There was a sobering angle on the Iraq-prison abuse story today, hidden down in the body of the latest Howard Kurtz media column in the Washington Post. Find that headline, "A Kerry-Worrying Trend" and then dig down past the layers of inside-the-Beltway paranoia and score keeping. Once again, Kurtz is not making a comment that is directly religious in nature.
But there is a ghost hiding in there, a comment about the way America feels its way through horrifying issues of these kinds and the emotions that flow out of them. If there are a moral, cultural and God-beat angles to the abuse itself, and clearly there are, then Kurtz is onto something important.

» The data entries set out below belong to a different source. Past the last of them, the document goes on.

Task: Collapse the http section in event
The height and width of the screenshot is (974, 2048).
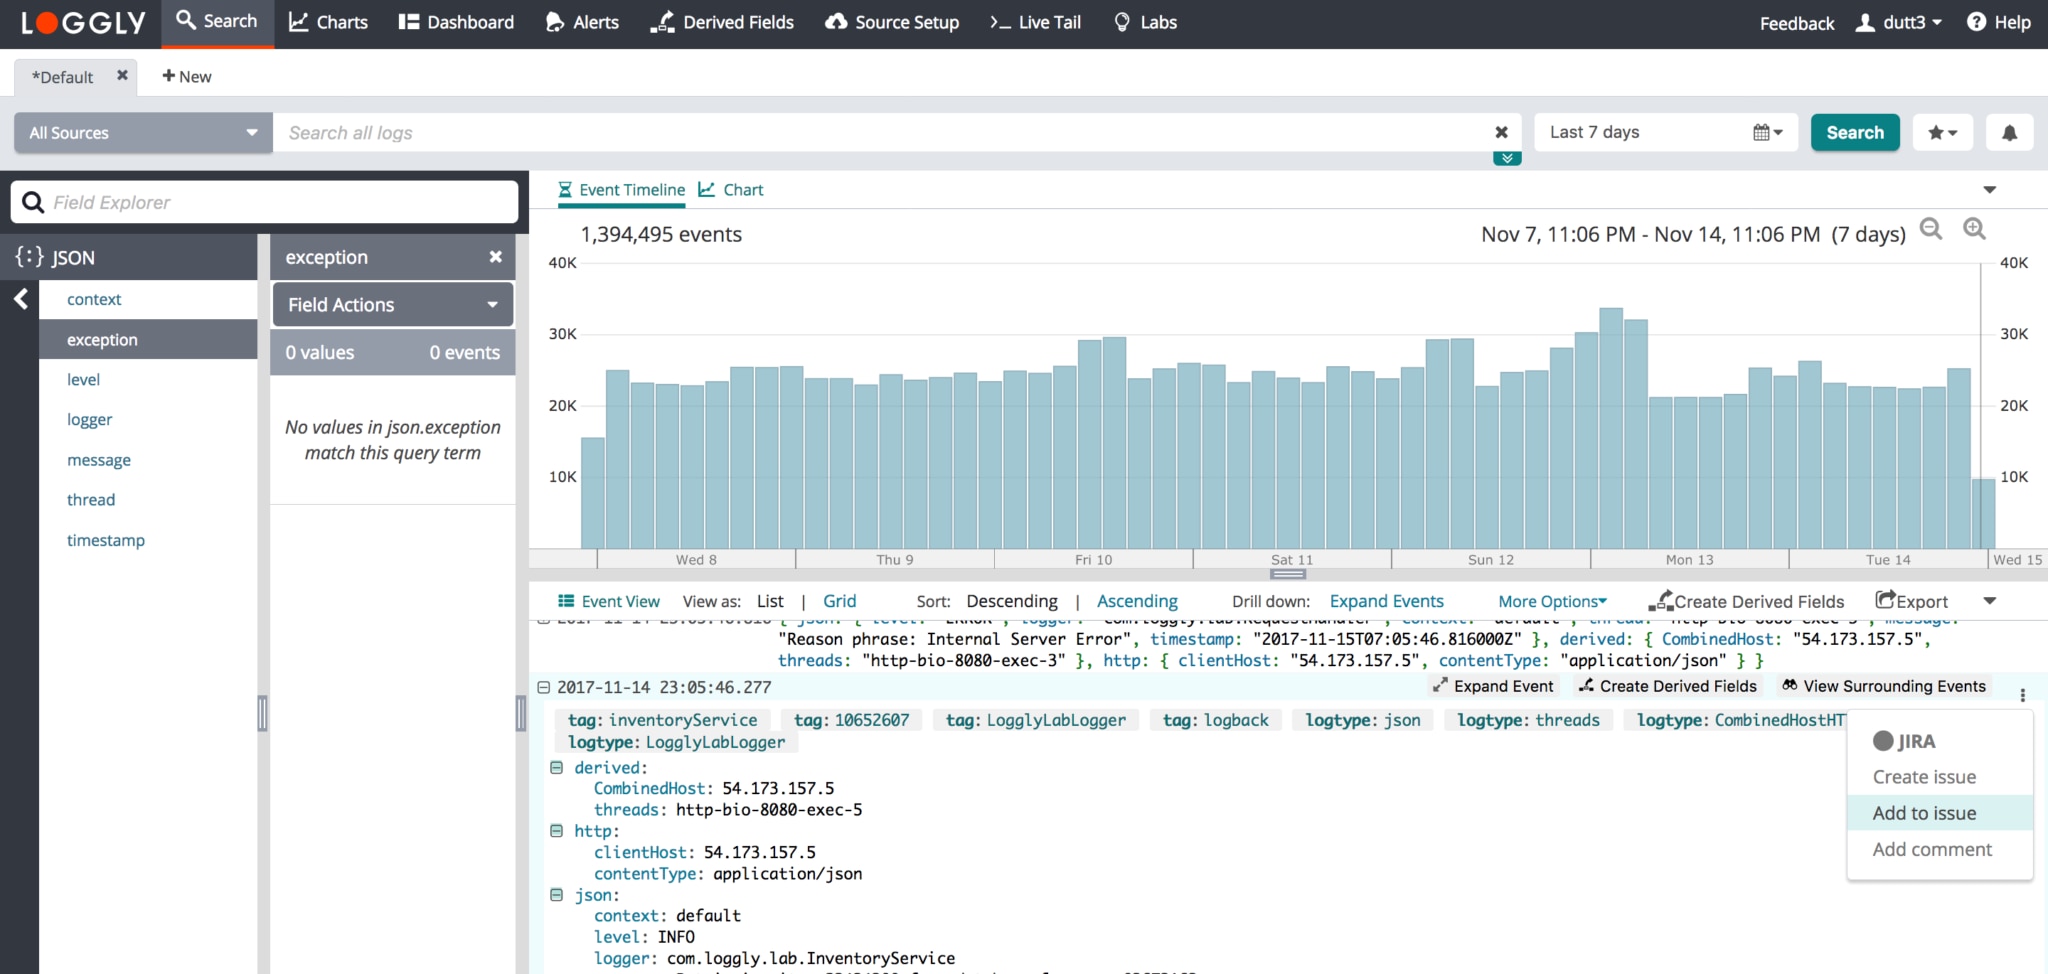Action: (x=557, y=831)
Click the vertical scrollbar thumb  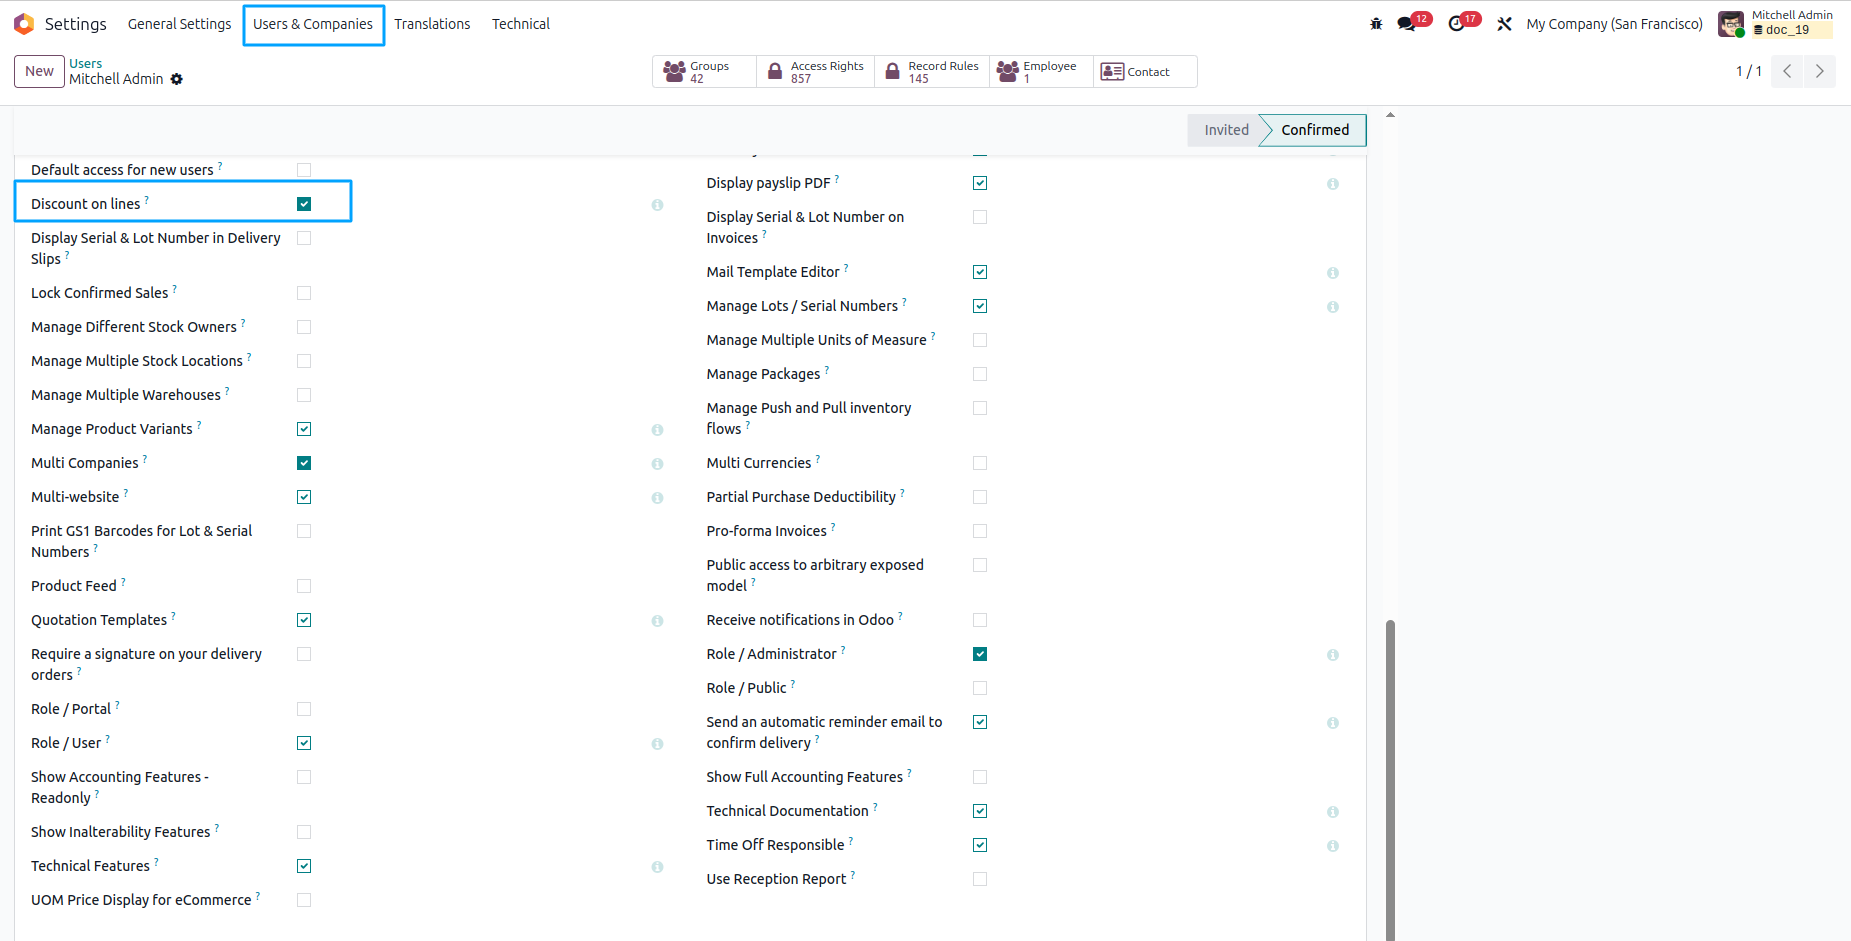[1390, 780]
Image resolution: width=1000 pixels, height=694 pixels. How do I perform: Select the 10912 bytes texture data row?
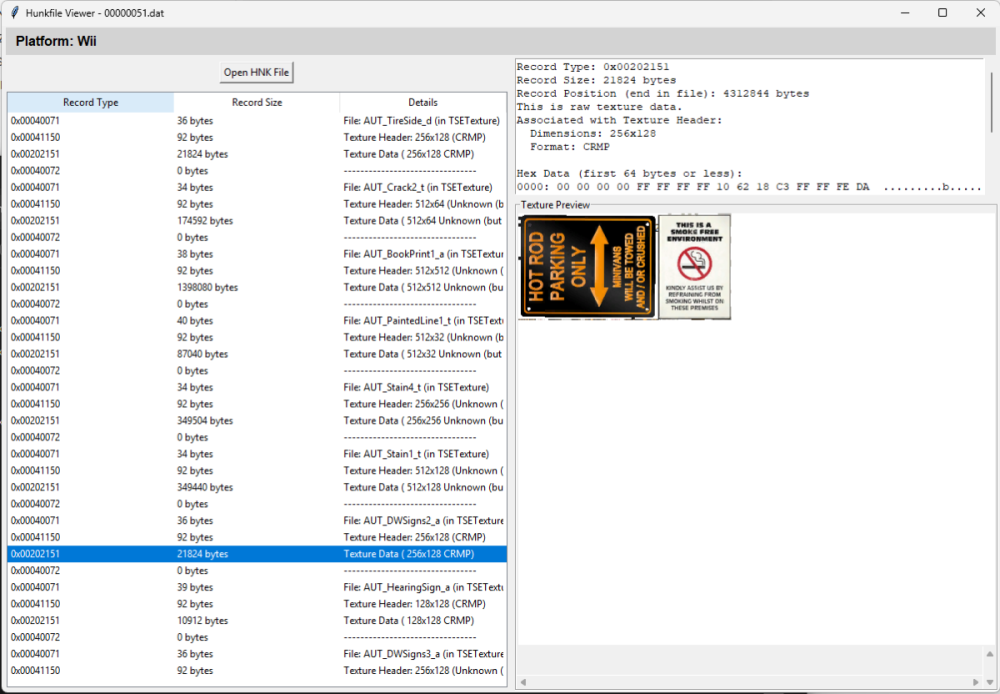(256, 620)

The big question line: Why did Americans freak out about this story when we did? After all, reports of trouble in the prisons surfaced last May in the New York Times. I'll let Kurtz take it from there:
In October, the Los Angeles Times reported on negligent homicide charges against two Marines in the death of a prisoner, and said six others were charged with hitting and kicking prisoners. In December, the paper covered charges against a Marine officer who ordered prisoners to stand for 50 minutes each hour, handcuffed, with burlap bags over their heads.
In October, The Washington Post reported on charges against an Army commander who fired his pistol near a detainee's head. And several news organizations reported in March that six soldiers were criminally charged in the alleged assault and sexual abuse of about 20 Iraqi prisoners. Most of these stories ran on inside pages.
Amazingly, CNN reported in January that, according to a Pentagon official, "U.S. soldiers reportedly posed for photographs with partially unclothed Iraqi prisoners." The story sank without a trace.
So what happened? As Kurtz put it, why "didn't these reports get what political strategists call 'traction'?"
The bottom line is that mere words on a printed page were not enough to cause action. No, Media America needed pictures. Americans needed something that directly tapped into emotions and caused a hyper-news meltdown. Nothing is real until we feel that it is real. Facts just won't cut it.
And let me add that finding a powerful sexual hook didn't hurt this story either. As we all know, this is what makes for major news play -- even on the God beat. Sex and pictures. I cannot tell you how many journalists have told me (especially television journalists) that one of the main reasons they have trouble selling religion stories to their bosses is that the art is not strong enough. You know, all of those people standing around in robes and gray suits. Ugh. You need something that sizzles.
Pause for a moment and consider the stark implications of this reality for, let's say, the clergy abuse scandals in Catholicism and other religious groups.